有償サブスクリプション「Twitter Blue」で早急な黒字化を目指し、広告依存体質からの脱却を目指すマスク氏は一見、企業経営者として至極真っ当な働きをしているかにもみえる。

だが、視点を変えれば、不用意な買収発言により背負い込んでしまった「お荷物」企業の扱いに悩み、少しでも経済的損失を軽減しているにすぎない。その過程においてユーザーは混乱し、従業員は生活不安に陥っている。

Twitter社の従業員はニューヨーク・タイムズ紙に対し、雇用継続のため厳しい条件を突きつけられる従業員側の不満を代弁する形で、次のように打ち明けた。

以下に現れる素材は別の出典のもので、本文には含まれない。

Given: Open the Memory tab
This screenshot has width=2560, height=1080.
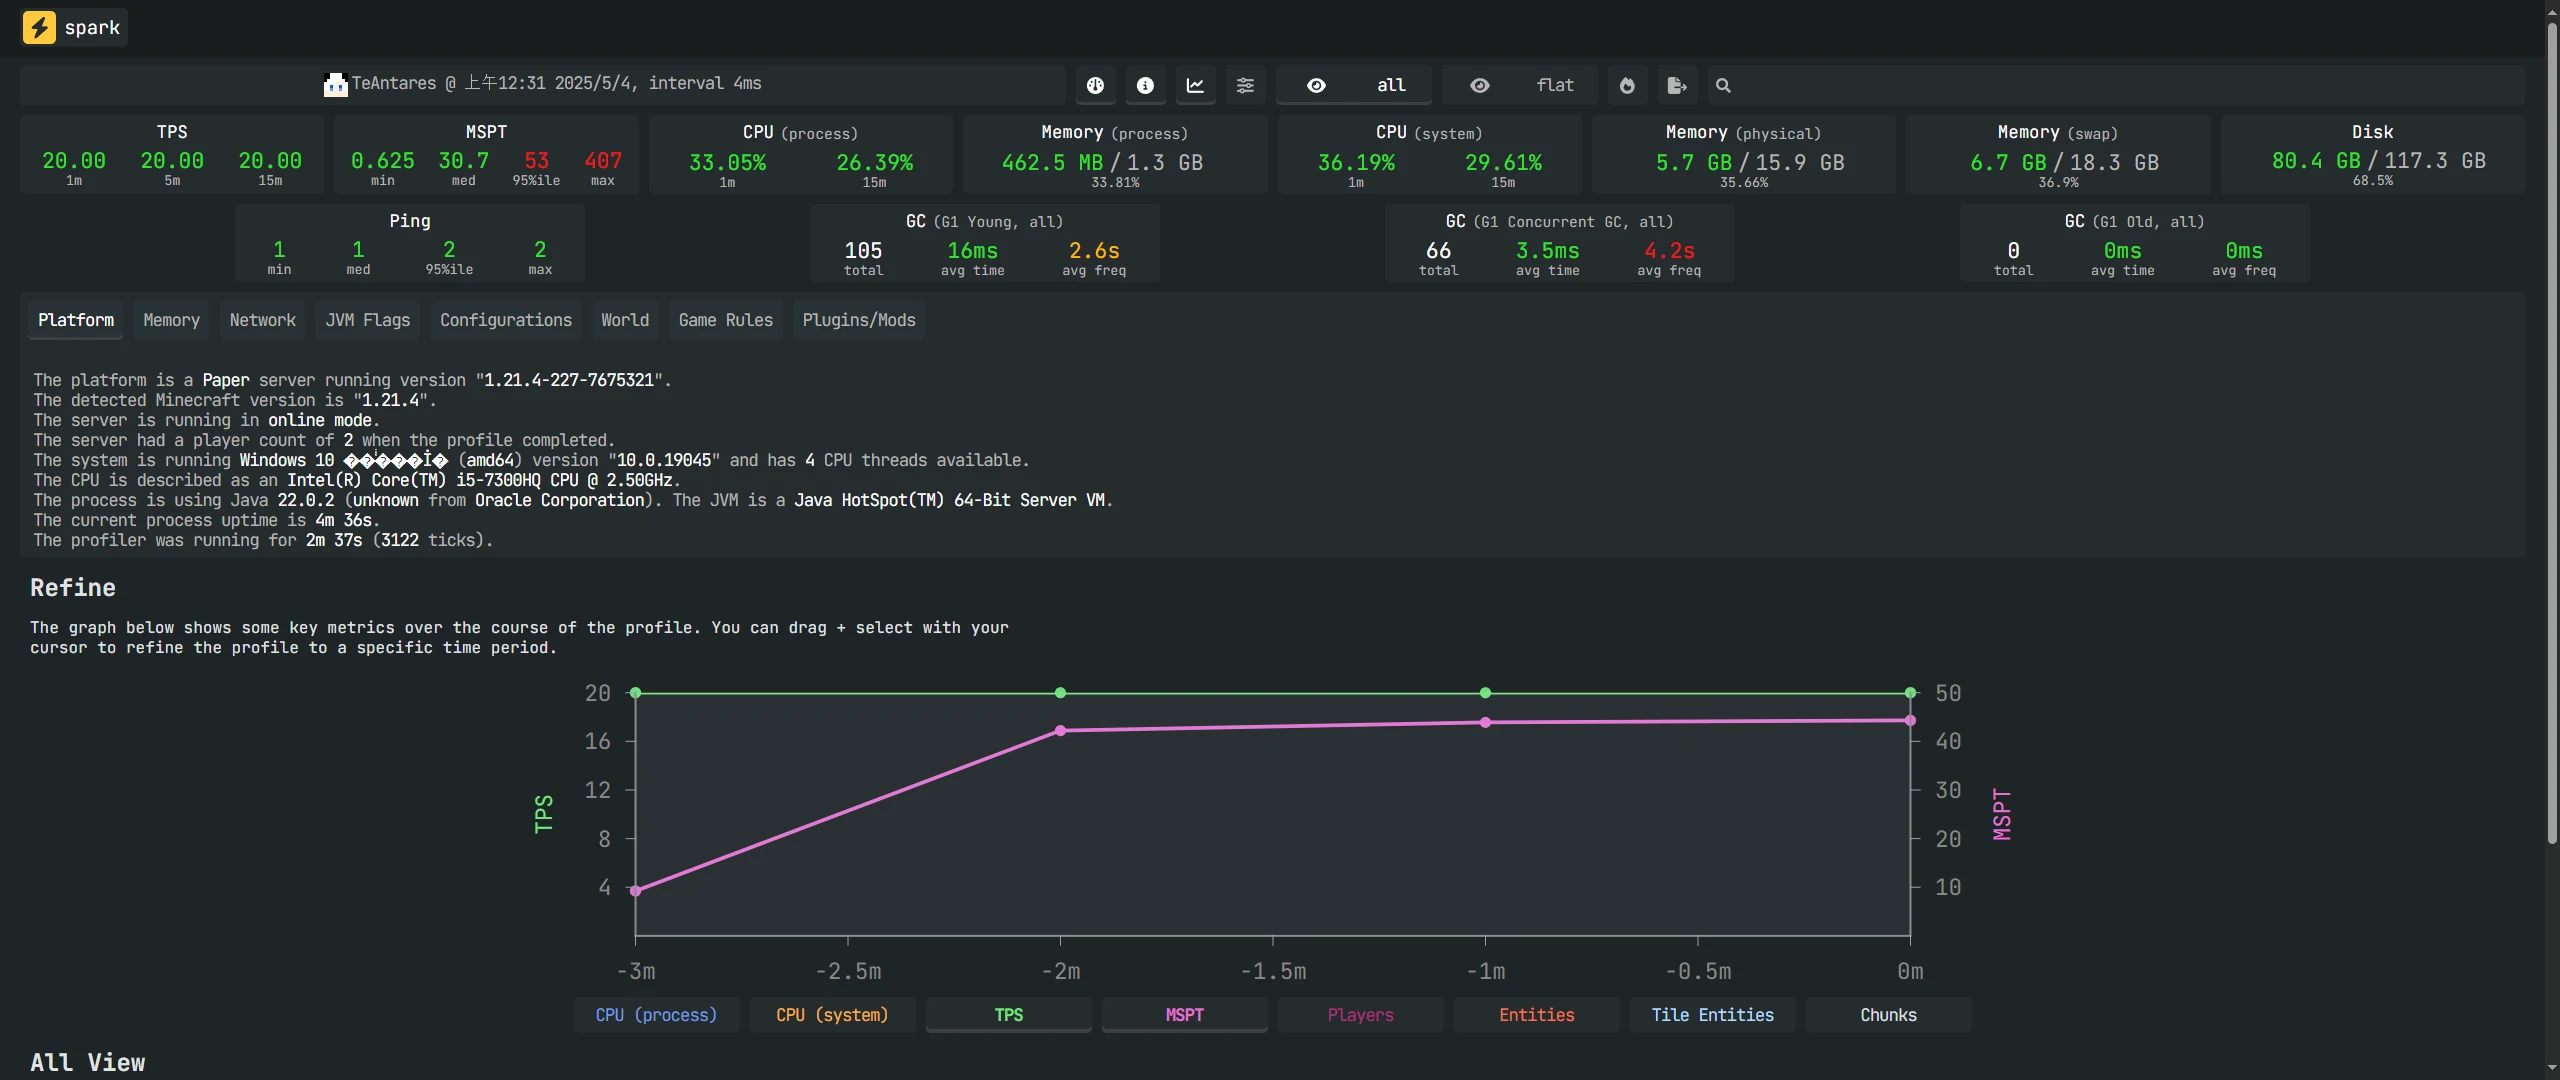Looking at the screenshot, I should pos(171,320).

「イーロンはTwitter買収という拘束力のある義務から逃れることに失敗し、損失を被りました。その穴埋めにしか興味がないのだということが(従業員冷遇の措置に)如実に表れています」

米空軍士官学校の士官候補生と写真を撮るイーロン・マスク氏(写真=Justin Pacheco/CC-PD-Mark/Wikimedia Commons

「トライアル&エラー」に振り回される従業員とユーザー

これまでTwitterは直接的な利益こそほぼ生み出して来なかったものの、将来性ある企業として一定の評価と安定性を築いてきた。そこへ突如マスク氏が現れ、買収の意向を示したり撤回したりと不安定な行動を繰り広げている。

認証バッジへの課金、Twitter Blueの月8ドルへの値上げ、そして将来的には無料ユーザーによるツイートの表示優先度を下げる意向であるなど、ユーザーへの影響も大きい。

当面のあいだは「まぬけなこと」を次々とやらかすと公言し、トライアル&エラーを繰り返す覚悟のマスク氏。テック界の寵児ともいわれる彼らしい方針だが、無計画で突飛な変更のたびに振り回される従業員とユーザーがいることもまた事実だ。

数カ月後のTwitterは果たして、「より良い場所」となっているのか、はたまた「倒産した企業」となっているのだろうか。もはや公共サービスにも近い公益性をもった巨大な議論の場の命運を、一人の男が左右しようとしている。